_Consegne dell'esercizio_:
A. Elenca tutte le persone di cui l'editoriale riporta il nome.
B. Nell'editoriale, riscrivi tutto il tratto che va da "E dal momento" giù fino a "lasciando la Speranza.", rinominando "Editoriale" in "Articolo".

_Blocco di testo_:
------------------------------------------------------------

Queste, sono cose che non si vorrebbero leggere mai. Ma accadono lasciando, dentro, un senso di inaudita violenza. Probabilmente, per la percezione della cattiveria di cui, l’essere umano è capace.

Il 7 aprile si celebra la giornata Mondiale della salute. Questa ricorrenza evidenzia sempre più la discrasia del genere umano: da una parte ci si sacrifica per aiutare e dall’altra ci si impegna per uccidere….

E dal momento che, come ha scritto Giovanni Verga ne “I Malavoglia” “il cuore si stanca anche lui e se ne va a pezzo a pezzo, come le robe vecchie che si disfano nel bucato, abbiamo pensato a un Editoriale che, come la pioggia, da un lato apparentemente ci “inonda” ma, dall’altro, lava lo sporco lasciando la Speranza.

“Piove, sui monti e sulle scale su petali e parole, sul cuore mio che batte… Piove sui poveri soldati sui campi abbandonati e sulla mia città” (Alex Britti).

E, partendo da una riflessione dell’Imperatore Marco Aurelio (“Non dura che un giorno ogni cosa, tanto ciò che ricorda, quanto ciò che è ricordato.”) il nostro animo profondo spera che, almeno questa volta, chi commette simili atrocità, non abbia un solo rigo di dimenticanza, di indifferenza, di colpevole disattenzione: è infamia, infatti, disintegrare i sogni, le speranze…

Stavolta non ci dovrebbe essere la possibilità di licenziare questa tragedia (e tutte le altre che vedono, come protagonisti, umani che muoiono per l’egoismo di pochi) con una scrollata di spalle a breve termine.

------------------------------------------------------------

(Righe di dati di puntamento)
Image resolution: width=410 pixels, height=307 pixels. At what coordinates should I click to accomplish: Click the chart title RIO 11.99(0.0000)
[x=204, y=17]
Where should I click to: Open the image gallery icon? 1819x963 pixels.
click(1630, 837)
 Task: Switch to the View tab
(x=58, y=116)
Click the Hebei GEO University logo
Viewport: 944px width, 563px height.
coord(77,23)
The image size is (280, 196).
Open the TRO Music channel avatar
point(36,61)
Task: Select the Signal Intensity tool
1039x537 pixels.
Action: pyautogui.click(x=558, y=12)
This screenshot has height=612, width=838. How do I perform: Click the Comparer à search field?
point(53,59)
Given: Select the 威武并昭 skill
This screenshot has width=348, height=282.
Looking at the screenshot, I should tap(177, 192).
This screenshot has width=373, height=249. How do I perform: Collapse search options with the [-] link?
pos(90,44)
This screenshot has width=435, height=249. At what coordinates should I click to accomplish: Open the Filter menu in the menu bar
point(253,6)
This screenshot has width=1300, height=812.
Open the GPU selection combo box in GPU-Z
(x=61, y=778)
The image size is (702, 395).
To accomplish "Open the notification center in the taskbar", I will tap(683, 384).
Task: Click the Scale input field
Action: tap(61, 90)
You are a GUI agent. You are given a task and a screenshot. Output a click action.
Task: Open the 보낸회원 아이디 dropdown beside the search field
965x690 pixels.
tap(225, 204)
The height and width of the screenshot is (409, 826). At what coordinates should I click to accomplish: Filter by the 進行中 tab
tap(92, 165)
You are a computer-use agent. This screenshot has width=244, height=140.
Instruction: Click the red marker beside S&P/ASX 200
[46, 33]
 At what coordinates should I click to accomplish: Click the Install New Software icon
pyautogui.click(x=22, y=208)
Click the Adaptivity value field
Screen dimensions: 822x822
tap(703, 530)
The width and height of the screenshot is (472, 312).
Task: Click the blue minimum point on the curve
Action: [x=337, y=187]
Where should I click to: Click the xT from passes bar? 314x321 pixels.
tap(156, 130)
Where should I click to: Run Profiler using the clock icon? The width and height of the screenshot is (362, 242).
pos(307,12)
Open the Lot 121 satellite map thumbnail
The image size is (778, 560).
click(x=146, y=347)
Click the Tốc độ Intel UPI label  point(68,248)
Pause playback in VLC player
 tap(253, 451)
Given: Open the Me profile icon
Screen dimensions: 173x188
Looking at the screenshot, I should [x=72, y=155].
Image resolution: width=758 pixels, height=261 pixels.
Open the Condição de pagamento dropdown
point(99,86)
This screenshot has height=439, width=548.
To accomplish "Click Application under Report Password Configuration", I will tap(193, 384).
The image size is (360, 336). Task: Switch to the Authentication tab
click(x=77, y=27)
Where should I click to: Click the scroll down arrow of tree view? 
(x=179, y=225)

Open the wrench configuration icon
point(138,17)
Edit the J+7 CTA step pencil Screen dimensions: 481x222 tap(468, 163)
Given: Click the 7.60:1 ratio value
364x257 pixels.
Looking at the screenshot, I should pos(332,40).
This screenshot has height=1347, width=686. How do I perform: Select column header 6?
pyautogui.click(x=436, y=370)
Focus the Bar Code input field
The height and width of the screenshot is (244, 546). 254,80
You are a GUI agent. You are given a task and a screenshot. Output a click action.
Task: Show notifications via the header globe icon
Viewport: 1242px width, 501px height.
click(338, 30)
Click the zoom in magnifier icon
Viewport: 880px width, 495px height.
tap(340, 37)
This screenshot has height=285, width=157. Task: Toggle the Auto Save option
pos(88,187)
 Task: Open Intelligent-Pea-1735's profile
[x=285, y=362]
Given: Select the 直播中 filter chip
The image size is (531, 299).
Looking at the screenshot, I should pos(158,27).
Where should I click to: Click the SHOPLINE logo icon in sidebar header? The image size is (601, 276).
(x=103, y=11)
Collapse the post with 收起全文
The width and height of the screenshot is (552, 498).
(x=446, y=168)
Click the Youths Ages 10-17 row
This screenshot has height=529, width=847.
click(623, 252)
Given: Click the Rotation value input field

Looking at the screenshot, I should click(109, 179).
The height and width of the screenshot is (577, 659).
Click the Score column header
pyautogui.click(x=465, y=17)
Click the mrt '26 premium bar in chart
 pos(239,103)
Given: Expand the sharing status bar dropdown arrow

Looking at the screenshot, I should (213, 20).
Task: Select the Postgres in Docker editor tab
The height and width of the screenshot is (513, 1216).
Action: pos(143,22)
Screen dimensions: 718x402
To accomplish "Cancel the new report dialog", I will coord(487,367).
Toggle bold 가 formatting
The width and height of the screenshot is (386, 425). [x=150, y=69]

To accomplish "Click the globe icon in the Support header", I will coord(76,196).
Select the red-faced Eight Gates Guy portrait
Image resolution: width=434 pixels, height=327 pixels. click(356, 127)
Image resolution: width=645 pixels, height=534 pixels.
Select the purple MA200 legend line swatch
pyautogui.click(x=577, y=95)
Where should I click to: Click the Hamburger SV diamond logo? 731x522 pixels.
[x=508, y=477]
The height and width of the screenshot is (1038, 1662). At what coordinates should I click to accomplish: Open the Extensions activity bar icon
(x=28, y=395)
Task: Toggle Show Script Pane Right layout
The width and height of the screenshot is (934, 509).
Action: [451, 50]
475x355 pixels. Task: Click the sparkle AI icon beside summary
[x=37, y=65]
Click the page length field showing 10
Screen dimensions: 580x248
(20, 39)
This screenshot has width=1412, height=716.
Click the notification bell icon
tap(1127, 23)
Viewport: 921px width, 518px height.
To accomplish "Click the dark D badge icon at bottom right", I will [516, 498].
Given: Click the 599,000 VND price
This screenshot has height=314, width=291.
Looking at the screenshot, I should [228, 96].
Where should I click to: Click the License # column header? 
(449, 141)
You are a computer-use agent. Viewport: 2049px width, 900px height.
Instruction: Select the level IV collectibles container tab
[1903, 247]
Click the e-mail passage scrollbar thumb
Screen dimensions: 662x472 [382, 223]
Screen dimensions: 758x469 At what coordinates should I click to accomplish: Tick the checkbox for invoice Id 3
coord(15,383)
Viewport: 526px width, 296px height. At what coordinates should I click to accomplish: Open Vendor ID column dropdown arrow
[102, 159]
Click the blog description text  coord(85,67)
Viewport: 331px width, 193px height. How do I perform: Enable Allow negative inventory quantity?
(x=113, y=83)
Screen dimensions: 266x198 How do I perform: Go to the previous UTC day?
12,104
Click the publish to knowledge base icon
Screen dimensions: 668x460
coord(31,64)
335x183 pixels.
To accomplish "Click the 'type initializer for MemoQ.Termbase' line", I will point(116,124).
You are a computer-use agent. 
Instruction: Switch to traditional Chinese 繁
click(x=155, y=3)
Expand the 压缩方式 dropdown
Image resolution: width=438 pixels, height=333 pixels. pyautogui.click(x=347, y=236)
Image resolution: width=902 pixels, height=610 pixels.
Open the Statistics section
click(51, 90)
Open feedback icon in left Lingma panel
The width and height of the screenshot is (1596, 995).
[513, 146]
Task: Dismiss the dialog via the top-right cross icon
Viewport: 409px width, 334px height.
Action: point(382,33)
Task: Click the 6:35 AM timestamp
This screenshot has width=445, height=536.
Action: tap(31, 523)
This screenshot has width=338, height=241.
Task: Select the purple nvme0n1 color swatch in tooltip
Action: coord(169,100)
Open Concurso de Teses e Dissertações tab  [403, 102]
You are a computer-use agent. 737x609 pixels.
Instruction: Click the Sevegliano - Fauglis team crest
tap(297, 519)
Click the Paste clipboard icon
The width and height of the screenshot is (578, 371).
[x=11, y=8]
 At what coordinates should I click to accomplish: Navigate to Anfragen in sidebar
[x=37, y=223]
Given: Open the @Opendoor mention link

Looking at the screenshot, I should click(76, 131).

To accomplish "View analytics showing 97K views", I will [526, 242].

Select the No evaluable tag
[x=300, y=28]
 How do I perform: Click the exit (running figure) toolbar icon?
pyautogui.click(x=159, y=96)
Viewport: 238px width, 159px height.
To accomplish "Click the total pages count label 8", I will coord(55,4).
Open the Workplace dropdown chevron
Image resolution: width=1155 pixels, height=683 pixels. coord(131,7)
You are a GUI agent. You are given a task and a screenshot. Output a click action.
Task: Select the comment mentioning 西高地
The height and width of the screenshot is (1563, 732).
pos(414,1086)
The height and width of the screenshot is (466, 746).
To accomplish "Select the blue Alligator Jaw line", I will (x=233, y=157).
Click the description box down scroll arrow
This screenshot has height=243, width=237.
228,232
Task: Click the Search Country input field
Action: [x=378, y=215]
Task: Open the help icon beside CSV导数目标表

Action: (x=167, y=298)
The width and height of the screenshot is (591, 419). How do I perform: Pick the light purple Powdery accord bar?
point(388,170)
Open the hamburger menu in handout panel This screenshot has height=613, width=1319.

------------------------------------------------------------

_Soluzioni_:
A. Giovanni Verga, Alex Britti, l'Imperatore Marco Aurelio

B.
E dal momento che, come ha scritto Giovanni Verga ne “I Malavoglia” “il cuore si stanca anche lui e se ne va a pezzo a pezzo, come le robe vecchie che si disfano nel bucato, abbiamo pensato a un Articolo che, come la pioggia, da un lato apparentemente ci “inonda” ma, dall’altro, lava lo sporco lasciando la Speranza.